[PROVIDED DATA]

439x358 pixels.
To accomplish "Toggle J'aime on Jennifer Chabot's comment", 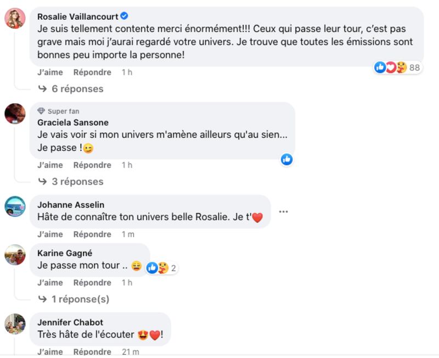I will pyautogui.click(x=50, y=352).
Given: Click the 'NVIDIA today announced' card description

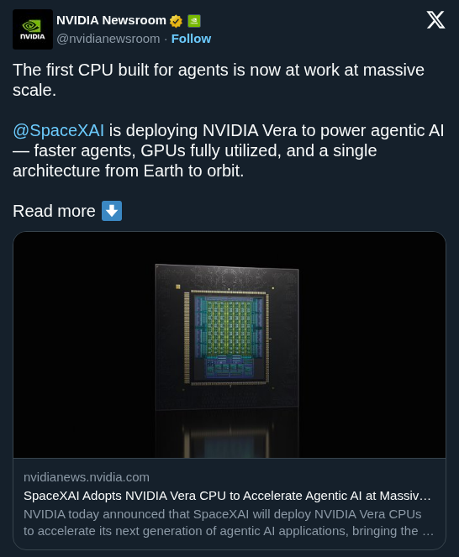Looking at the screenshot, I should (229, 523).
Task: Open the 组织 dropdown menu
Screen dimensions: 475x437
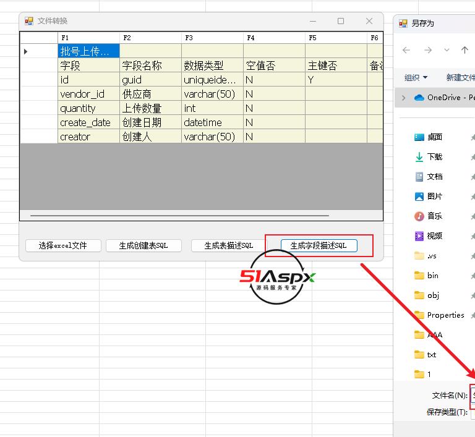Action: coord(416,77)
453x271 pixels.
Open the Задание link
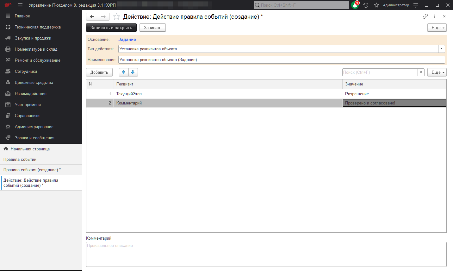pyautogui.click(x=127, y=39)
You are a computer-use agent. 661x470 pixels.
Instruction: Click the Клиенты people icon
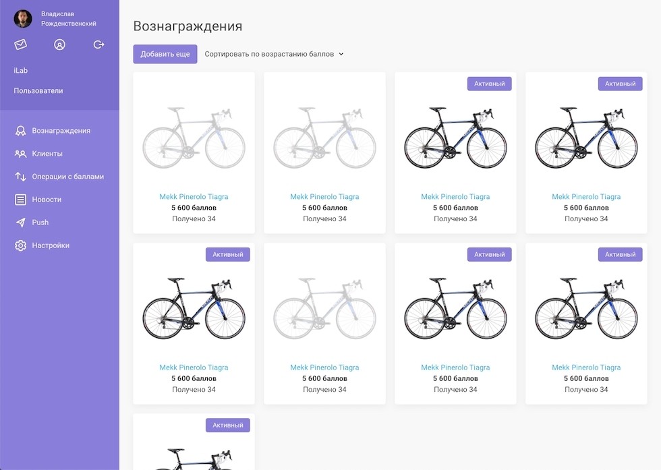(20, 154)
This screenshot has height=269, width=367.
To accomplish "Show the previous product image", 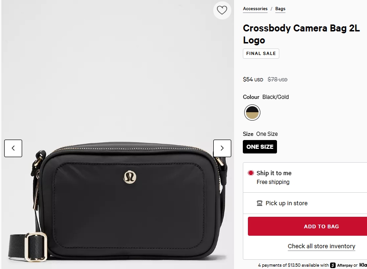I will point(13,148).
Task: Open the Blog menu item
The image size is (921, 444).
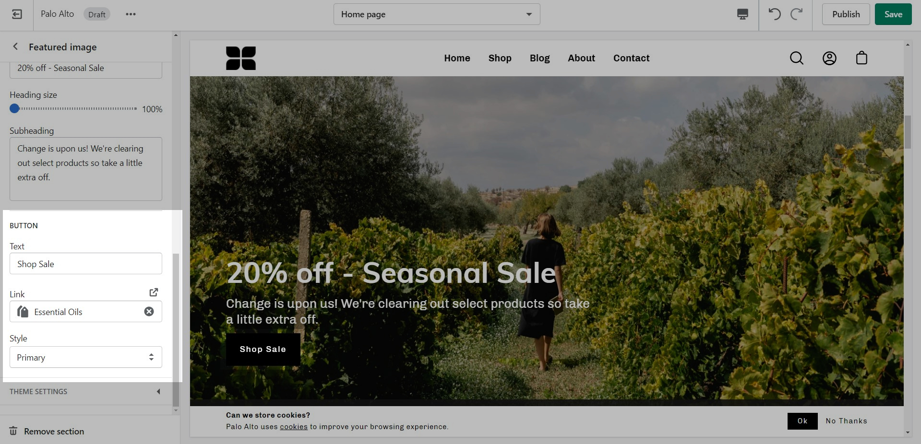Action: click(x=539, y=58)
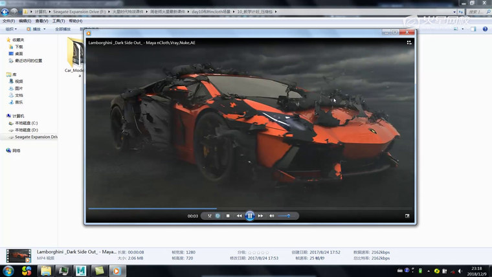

[YOUR ASSIGNMENT] Copy each line of the records that contains the word "Task".

[ANSWER FOR THIS EXERCISE]
Task: Open the 组织 dropdown menu
Task: Open the Blog menu item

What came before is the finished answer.